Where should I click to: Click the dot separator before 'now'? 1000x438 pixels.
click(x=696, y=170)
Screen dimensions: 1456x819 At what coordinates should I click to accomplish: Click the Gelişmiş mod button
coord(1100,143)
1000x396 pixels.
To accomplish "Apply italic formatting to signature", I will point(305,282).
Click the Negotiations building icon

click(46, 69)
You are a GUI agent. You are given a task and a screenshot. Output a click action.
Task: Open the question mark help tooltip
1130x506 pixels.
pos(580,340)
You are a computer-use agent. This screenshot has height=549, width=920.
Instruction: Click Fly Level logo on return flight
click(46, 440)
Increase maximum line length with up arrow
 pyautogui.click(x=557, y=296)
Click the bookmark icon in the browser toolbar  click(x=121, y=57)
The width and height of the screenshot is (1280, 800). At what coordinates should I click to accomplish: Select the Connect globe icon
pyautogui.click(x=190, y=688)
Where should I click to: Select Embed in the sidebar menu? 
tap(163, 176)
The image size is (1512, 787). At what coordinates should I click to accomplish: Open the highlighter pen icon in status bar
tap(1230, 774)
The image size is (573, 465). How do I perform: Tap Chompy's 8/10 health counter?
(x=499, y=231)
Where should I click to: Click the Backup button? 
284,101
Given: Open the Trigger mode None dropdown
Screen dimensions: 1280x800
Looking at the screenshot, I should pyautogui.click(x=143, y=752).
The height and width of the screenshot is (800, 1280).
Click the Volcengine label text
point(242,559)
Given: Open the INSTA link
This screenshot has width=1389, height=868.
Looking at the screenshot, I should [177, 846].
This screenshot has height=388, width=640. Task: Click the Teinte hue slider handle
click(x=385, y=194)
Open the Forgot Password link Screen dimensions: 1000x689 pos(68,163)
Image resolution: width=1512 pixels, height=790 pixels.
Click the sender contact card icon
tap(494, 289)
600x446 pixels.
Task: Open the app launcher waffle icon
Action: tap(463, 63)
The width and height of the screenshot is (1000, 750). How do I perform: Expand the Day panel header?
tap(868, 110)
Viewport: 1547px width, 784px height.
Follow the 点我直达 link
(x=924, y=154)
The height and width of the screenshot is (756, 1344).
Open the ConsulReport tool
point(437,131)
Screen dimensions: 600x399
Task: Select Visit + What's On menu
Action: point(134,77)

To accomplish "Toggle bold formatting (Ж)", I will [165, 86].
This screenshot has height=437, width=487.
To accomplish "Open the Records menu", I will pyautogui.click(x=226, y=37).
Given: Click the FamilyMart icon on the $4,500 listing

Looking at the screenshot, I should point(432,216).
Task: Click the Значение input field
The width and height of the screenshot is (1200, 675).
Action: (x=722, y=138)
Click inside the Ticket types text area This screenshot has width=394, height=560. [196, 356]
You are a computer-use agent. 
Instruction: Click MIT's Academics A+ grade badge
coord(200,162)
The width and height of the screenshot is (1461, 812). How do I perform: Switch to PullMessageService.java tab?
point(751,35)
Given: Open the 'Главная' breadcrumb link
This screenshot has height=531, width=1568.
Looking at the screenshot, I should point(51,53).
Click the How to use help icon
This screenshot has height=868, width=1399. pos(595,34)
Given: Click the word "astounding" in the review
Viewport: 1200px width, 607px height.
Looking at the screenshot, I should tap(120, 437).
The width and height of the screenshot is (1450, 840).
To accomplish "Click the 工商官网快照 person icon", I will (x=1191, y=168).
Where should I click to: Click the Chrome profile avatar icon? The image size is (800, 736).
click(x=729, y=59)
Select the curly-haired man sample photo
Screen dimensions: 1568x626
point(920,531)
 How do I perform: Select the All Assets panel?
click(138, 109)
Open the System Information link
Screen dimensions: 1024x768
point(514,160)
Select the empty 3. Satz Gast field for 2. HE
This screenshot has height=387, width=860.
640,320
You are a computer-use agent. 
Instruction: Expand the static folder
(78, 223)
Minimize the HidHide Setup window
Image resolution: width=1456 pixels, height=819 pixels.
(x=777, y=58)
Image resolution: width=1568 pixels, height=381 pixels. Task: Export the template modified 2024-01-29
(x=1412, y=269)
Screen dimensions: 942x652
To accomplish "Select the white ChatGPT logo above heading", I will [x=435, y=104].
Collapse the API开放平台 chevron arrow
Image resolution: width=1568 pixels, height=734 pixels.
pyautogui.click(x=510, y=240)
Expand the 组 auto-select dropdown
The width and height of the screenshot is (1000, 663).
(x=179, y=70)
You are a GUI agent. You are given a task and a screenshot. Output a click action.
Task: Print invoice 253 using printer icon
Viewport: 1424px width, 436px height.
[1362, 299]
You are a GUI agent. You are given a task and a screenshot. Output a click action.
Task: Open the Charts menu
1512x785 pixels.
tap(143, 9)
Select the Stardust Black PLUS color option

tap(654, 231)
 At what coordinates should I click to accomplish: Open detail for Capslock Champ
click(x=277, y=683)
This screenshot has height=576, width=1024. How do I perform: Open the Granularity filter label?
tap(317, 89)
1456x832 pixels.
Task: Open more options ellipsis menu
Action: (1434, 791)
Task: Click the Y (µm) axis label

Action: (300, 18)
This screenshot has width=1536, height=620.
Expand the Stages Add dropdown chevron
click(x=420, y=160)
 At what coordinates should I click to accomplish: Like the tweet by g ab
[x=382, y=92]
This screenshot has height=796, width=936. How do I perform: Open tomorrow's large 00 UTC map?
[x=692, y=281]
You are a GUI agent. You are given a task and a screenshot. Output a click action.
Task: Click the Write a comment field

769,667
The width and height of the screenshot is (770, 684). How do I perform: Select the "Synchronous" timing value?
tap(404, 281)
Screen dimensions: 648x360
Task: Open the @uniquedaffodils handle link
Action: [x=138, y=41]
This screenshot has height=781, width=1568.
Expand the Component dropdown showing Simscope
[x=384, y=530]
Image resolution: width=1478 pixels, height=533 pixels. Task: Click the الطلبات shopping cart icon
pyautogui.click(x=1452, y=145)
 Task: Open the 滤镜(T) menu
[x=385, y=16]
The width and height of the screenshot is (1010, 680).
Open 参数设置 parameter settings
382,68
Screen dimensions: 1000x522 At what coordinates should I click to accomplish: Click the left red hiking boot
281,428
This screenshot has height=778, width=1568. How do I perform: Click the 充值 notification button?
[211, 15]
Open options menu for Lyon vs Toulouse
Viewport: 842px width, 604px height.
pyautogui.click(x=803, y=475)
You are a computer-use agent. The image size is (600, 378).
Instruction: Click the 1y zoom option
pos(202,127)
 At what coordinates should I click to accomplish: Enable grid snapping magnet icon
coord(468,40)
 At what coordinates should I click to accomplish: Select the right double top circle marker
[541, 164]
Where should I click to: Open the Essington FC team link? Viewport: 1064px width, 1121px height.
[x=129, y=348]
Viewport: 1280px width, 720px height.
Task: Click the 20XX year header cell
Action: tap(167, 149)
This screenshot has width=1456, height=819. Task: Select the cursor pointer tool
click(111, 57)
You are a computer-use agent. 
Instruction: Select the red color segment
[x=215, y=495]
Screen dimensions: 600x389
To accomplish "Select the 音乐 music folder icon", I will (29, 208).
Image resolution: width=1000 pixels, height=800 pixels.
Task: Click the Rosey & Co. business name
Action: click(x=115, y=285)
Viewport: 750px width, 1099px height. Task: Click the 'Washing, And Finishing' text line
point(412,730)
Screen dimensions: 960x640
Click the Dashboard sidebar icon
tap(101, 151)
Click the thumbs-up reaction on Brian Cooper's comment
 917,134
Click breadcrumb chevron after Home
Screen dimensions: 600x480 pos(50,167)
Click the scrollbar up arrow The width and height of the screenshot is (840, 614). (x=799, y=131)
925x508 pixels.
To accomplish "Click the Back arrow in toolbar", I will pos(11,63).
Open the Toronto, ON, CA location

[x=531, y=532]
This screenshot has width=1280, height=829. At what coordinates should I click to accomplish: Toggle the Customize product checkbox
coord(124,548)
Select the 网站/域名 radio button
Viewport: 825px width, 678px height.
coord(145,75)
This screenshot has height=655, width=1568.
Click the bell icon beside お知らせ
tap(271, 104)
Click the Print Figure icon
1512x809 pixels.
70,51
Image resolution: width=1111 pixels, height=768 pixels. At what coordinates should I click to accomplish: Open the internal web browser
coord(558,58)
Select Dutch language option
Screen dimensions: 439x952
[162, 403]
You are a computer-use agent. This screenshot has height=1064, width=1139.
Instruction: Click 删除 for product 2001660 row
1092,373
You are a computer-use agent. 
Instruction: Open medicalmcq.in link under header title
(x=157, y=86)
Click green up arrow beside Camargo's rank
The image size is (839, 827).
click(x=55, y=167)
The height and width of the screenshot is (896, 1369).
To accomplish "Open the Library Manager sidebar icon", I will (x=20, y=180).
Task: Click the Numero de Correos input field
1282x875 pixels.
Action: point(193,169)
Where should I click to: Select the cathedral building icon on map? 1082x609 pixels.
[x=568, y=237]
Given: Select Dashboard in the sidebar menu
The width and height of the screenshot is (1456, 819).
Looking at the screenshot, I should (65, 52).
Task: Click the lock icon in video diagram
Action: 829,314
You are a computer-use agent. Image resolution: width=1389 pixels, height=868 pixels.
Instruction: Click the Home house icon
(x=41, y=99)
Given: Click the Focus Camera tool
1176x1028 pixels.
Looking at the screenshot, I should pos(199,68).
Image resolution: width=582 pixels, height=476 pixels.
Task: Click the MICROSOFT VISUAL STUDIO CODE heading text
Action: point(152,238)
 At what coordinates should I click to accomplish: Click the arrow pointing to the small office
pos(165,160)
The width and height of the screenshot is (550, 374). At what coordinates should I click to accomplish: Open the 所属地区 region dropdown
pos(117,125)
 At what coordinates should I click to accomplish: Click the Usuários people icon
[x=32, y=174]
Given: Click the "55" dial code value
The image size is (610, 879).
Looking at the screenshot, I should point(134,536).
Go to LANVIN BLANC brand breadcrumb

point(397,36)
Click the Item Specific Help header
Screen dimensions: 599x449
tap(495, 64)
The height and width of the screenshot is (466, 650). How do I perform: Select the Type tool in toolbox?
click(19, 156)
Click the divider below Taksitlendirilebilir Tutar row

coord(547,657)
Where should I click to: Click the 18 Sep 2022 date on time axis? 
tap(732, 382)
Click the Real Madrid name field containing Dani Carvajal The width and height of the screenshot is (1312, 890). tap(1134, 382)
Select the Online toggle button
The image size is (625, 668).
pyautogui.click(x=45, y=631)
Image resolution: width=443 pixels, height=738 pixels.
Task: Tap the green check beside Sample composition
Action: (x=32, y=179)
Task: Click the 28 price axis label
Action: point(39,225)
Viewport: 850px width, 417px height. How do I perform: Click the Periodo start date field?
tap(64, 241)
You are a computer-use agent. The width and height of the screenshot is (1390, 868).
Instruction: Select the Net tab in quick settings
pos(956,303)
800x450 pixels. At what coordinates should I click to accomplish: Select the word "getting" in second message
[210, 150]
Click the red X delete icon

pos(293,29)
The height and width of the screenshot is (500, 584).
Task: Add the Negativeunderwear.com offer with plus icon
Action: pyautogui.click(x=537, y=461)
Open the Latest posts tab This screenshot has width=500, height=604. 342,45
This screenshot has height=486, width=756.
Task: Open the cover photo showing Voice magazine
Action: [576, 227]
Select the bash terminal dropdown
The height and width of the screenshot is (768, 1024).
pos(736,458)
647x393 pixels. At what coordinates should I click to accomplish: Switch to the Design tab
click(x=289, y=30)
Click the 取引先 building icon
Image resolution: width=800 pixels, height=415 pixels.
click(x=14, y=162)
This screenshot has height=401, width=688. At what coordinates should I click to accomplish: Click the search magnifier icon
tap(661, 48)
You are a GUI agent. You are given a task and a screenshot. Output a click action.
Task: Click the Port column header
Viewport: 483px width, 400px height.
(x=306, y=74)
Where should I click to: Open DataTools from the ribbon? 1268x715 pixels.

● **WHAT IS ASKED**:
Return the lines from the one with "Given: Click the FamilyMart" through the one with "Action: (x=722, y=138)", copied word for word.

● **SOLUTION TO THE PROBLEM**:
Given: Click the FamilyMart icon on the $4,500 listing

Looking at the screenshot, I should point(432,216).
Task: Click the Значение input field
The width and height of the screenshot is (1200, 675).
Action: (x=722, y=138)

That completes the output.